[[ Working data open ]]

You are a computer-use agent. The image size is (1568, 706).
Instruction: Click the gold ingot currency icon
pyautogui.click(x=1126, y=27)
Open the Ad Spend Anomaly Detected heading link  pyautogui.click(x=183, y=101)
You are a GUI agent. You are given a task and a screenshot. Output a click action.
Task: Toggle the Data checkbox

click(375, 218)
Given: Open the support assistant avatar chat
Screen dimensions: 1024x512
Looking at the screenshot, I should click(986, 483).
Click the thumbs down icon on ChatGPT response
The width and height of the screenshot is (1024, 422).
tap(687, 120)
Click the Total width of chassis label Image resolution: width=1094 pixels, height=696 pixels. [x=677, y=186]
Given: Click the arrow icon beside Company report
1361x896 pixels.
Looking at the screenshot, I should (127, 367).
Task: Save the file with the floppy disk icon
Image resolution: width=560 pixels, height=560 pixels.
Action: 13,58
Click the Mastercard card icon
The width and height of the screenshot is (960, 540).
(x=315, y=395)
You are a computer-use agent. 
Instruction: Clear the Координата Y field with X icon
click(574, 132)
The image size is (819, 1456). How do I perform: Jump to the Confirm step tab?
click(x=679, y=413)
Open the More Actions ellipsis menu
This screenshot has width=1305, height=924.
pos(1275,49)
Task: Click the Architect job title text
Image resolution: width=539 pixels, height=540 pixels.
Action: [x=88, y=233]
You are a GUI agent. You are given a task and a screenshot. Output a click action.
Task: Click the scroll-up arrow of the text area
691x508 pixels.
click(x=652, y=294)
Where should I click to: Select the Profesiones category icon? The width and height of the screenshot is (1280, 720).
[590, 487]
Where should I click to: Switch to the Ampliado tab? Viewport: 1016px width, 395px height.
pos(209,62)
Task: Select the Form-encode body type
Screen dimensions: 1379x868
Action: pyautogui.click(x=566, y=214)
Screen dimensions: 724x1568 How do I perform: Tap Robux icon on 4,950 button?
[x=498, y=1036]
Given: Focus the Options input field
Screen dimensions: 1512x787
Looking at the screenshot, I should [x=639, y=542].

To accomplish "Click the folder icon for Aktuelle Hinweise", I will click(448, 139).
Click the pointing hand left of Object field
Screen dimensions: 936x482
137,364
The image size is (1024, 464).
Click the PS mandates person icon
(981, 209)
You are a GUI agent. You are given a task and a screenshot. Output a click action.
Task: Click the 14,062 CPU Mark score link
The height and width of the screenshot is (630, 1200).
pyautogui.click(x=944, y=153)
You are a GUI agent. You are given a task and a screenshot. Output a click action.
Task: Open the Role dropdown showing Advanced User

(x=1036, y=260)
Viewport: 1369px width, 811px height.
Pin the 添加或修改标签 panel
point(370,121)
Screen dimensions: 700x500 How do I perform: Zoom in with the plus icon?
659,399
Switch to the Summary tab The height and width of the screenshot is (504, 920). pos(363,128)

[[ Working data closed ]]

Exercise brief - Copy each line of the records above that carries the word "arrow".

Exercise response -
Given: Click the arrow icon beside Company report
Task: Click the scroll-up arrow of the text area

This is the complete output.